◆ TASK: Quote exactly, and only, the lines of the material below from the line with "Log Homes (28, 2257)" through the line with "Nom (683, 755)".

◆ INPUT MATERIAL:
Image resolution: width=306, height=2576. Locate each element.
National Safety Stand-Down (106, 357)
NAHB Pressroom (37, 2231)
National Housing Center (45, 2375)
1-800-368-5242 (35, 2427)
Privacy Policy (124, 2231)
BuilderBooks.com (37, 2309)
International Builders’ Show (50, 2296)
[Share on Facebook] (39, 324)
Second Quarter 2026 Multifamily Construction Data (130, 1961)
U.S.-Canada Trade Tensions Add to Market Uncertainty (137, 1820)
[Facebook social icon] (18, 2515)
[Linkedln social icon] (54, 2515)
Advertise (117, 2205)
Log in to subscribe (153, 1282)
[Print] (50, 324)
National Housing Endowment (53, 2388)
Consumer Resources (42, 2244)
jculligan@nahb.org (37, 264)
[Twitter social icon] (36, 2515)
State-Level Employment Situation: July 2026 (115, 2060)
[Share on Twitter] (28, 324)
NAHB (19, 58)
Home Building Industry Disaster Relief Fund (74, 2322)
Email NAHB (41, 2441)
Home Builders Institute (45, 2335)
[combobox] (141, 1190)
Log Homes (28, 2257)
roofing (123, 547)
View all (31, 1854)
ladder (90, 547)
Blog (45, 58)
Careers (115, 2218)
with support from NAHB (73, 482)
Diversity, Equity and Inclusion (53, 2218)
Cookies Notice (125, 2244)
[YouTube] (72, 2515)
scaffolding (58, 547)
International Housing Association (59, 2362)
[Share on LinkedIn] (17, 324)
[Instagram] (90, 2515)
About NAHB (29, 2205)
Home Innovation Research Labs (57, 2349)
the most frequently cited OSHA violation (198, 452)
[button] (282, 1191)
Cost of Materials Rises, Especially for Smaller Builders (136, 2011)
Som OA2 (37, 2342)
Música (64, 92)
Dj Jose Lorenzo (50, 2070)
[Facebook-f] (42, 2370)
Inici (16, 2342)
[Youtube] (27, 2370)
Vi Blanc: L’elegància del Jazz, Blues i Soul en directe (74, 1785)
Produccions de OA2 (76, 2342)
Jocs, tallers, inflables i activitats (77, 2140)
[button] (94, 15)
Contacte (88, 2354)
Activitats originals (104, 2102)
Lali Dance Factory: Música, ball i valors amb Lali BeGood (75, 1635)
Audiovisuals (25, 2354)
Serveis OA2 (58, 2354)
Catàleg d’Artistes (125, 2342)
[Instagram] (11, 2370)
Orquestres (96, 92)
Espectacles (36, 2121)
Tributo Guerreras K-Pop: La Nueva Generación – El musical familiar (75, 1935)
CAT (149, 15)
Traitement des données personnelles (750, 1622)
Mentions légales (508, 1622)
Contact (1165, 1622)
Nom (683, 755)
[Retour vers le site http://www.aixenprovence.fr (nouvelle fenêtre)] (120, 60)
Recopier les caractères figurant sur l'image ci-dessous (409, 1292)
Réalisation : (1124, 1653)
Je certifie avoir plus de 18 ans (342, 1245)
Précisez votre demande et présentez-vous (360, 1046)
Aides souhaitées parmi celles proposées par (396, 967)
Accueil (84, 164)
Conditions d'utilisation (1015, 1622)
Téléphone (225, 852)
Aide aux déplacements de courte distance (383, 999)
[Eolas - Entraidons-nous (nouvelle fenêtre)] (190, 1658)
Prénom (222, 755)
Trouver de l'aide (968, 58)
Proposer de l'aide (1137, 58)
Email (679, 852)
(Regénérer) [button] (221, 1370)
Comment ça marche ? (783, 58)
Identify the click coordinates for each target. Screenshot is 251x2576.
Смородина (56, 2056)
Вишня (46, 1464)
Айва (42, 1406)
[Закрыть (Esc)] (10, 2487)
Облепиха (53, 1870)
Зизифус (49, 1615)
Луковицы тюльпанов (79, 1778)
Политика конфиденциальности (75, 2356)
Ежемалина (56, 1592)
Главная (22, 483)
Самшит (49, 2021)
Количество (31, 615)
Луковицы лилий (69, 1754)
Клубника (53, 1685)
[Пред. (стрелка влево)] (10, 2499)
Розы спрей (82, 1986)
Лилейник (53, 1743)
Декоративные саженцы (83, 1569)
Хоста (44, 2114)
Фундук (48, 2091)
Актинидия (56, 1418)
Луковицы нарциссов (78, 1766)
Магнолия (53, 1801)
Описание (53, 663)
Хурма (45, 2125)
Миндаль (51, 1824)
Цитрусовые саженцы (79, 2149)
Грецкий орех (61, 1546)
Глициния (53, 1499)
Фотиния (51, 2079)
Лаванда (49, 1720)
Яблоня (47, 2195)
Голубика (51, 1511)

◆ TASK RESULT:
Log Homes (28, 2257)
roofing (123, 547)
View all (31, 1854)
ladder (90, 547)
Blog (45, 58)
Careers (115, 2218)
with support from NAHB (73, 482)
Diversity, Equity and Inclusion (53, 2218)
Cookies Notice (125, 2244)
[YouTube] (72, 2515)
scaffolding (58, 547)
International Housing Association (59, 2362)
[Share on LinkedIn] (17, 324)
[Instagram] (90, 2515)
About NAHB (29, 2205)
Home Innovation Research Labs (57, 2349)
the most frequently cited OSHA violation (198, 452)
[button] (282, 1191)
Cost of Materials Rises, Especially for Smaller Builders (136, 2011)
Som OA2 (37, 2342)
Música (64, 92)
Dj Jose Lorenzo (50, 2070)
[Facebook-f] (42, 2370)
Inici (16, 2342)
[Youtube] (27, 2370)
Vi Blanc: L’elegància del Jazz, Blues i Soul en directe (74, 1785)
Produccions de OA2 (76, 2342)
Jocs, tallers, inflables i activitats (77, 2140)
[button] (94, 15)
Contacte (88, 2354)
Activitats originals (104, 2102)
Lali Dance Factory: Música, ball i valors amb Lali BeGood (75, 1635)
Audiovisuals (25, 2354)
Serveis OA2 (58, 2354)
Catàleg d’Artistes (125, 2342)
[Instagram] (11, 2370)
Orquestres (96, 92)
Espectacles (36, 2121)
Tributo Guerreras K-Pop: La Nueva Generación – El musical familiar (75, 1935)
CAT (149, 15)
Traitement des données personnelles (750, 1622)
Mentions légales (508, 1622)
Contact (1165, 1622)
Nom (683, 755)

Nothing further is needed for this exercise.